Il valore naturalistico della tassonomia risiede infatti nella possibilità di definire relazioni antenato-discendenti tra popolazioni; in altre parole, quanto più recente è la loro divergenza, tanto maggiore sarà la loro somiglianza.
Le prime prove scientifiche dell'incoerenza della classificazione razziale sono emerse quando le relazioni biologiche tra popolazioni basate sui tratti morfologici, sono state confrontate con quelle costruite a partire dai marcatori genetici; queste ultime hanno infatti contraddetto le conclusioni tratte dalle prime.

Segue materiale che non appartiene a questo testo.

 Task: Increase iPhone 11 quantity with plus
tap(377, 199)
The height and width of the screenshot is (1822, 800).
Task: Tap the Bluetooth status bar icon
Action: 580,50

La suddivisione dell'umanità in "razze" si è rivelata impossibile, perché la proporzione di variabilità genetica all'interno delle popolazioni è superiore all'85%, e solo la piccola percentuale residua della variabilità genetica totale permetterebbe di distinguere tra diverse popolazioni.
Richard Lewontin in seguito affermò che: "La divisione tassonomica della specie umana in razze pone un'enfasi completamente sproporzionata su una frazione molto piccola della diversità umana totale".
Studi più recenti basati sul DNA di varie popolazioni hanno rivelato che la variazione genetica umana è strutturata geograficamente.
Una risposta ben fondata alla domanda sulla "razza" è venuta dall'antropologia molecolare.
Si è dimostrato, infatti, che la specie umana ha avuto origine solo 200.000 anni fa in Africa; da lì è migrata nel Vecchio Mondo sostituendo i precedenti abitanti.
È la giovane età dell'Homo sapiens ad essere incompatibile con una suddivisione della nostra specie in 'razze'.
Questa ricostruzione basata sul DNA mitocondriale è stata confermata da studi successivi.
Un grave errore del passato, commesso dall'antropologia biologica, è stato quello di coprire le atrocità razziste con un alibi "scientifico", sviluppando un concetto di "razza" che ponesse l'umanità lungo una scala di valori intellettuali e morali crescenti, sulla quale gli inventori del metodo, membri delle società occidentali, si ponevano sul gradino più alto.
Ci sono voluti più di 200 anni perché l'antropologia biologica si liberasse di un errore epistemologico, riconoscendo che la "razza" è stata una semplificazione arbitraria di un processo complesso, un esercizio inutile praticato da troppi scienziati per troppo tempo.